--- Records to use ---
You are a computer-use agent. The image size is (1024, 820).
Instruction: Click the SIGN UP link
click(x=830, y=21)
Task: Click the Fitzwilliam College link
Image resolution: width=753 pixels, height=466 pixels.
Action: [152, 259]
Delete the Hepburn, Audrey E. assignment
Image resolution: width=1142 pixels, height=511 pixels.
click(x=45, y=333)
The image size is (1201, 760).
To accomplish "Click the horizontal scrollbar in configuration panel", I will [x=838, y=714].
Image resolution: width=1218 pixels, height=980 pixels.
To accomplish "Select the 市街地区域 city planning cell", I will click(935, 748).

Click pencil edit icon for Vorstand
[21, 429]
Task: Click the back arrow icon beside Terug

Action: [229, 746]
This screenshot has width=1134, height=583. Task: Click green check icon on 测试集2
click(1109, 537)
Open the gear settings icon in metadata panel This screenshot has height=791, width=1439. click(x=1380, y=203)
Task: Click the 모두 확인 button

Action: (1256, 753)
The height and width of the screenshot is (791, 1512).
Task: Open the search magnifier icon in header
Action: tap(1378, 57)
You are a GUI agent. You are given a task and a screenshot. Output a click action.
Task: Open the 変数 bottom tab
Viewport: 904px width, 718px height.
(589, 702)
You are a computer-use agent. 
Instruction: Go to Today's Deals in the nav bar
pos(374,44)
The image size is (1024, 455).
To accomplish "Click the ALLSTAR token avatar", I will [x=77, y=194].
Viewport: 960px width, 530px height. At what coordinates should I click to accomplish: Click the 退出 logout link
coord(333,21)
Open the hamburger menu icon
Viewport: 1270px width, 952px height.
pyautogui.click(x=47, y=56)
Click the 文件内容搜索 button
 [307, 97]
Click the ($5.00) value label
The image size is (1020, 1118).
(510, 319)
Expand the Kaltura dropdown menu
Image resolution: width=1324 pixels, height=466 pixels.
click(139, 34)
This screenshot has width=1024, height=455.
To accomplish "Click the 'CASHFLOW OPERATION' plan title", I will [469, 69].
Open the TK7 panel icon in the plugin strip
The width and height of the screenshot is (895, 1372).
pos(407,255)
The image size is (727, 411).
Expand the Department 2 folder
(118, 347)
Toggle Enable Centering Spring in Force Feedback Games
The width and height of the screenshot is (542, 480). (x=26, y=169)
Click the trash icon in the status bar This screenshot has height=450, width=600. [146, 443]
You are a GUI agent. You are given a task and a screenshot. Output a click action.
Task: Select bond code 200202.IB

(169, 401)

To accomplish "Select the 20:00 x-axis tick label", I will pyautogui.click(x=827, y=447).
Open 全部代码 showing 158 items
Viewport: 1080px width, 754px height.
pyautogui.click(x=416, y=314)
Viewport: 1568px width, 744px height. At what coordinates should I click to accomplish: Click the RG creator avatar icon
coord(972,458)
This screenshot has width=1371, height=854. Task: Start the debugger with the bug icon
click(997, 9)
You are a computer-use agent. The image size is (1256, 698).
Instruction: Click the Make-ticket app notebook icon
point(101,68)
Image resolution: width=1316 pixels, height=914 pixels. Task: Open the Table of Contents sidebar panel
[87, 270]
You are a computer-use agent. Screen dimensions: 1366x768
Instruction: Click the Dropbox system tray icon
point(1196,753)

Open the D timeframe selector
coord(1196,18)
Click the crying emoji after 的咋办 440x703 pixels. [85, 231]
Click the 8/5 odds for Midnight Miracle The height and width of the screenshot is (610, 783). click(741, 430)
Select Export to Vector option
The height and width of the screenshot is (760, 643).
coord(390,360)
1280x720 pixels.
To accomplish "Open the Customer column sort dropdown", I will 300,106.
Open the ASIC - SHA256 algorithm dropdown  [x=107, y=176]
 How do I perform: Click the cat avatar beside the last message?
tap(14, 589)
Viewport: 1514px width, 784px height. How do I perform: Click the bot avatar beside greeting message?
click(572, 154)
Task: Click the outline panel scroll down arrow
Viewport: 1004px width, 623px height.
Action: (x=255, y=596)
---
> **Task brief**: The lines to extract from the data above begin with the line containing "Instruction: Click the Dropbox" and end with the line containing "Click the crying". Extract them exactly, including both.

> **Answer space**:
Instruction: Click the Dropbox system tray icon
point(1196,753)

Open the D timeframe selector
coord(1196,18)
Click the crying emoji after 的咋办 440x703 pixels. [85, 231]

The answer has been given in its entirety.